Tasks:
(1) From the blog excerpt, write out the stretch from "I will have" through "(rarely happens anyways).".
(2) According to the blog excerpt, where was the writer's former husband when the daughter started these books?

Document excerpt:
◆ ◆ ◆

So, I pick the girls up from school today, and the oldest still has her book with her. "Why didn't you get the next book today?" I ask. "Because I didn't get to practice this one!" she says. Now I am a little mad. I called and talked to the kids on Sunday afternoon and asked if she had read it and she said no, but at least it is in her mind now to do that. Apparently there was no time for him to sit with her and read about 6 pages that had about 4 words on each page. I just do not get it.

Everytime we get into a discussion, I usually end up with something from his wife telling me what a great dad he is and that they have family time and this and that. Of course I do not believe anything she says now, and have not believed much that he has said long before I divorced him. It was a little book how hard is it to sit down with your daughter and go over it. She just started these when he was in Vegas, you would think he would have a little interest in her. May be it is just me, maybe I am looking about this all wrong. I know I can not make him a great father, and that is probably part of the issue here.

Friday, January 20, 2006

A better week?!?

I will have to admit this week has been some what better than last week. It probably has to do with the fact that I know my former spouse is out of the state, so I do not have to wonder if he is going to call and say that he is going to pick up from school today because he is in town and has time on his hands, so why not spend it with his kids (rarely happens anyways).

◆ ◆ ◆

Raw data:
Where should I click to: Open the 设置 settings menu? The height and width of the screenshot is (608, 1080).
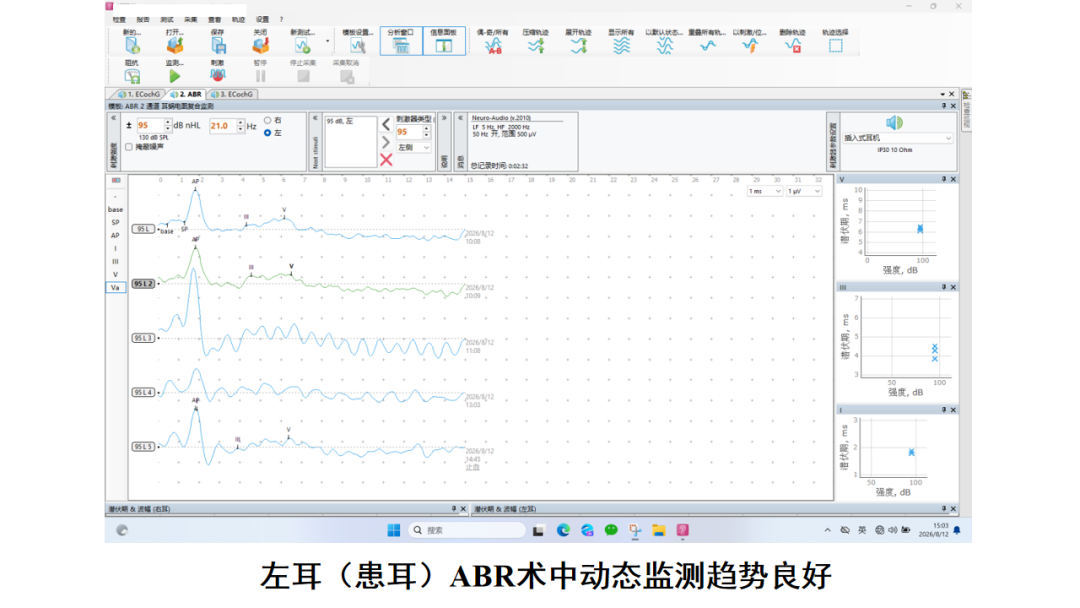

◆ ◆ ◆

Solutions to the tasks:
(1)
I will have to admit this week has been some what better than last week. It probably has to do with the fact that I know my former spouse is out of the state, so I do not have to wonder if he is going to call and say that he is going to pick up from school today because he is in town and has time on his hands, so why not spend it with his kids (rarely happens anyways).

(2) He was in Vegas.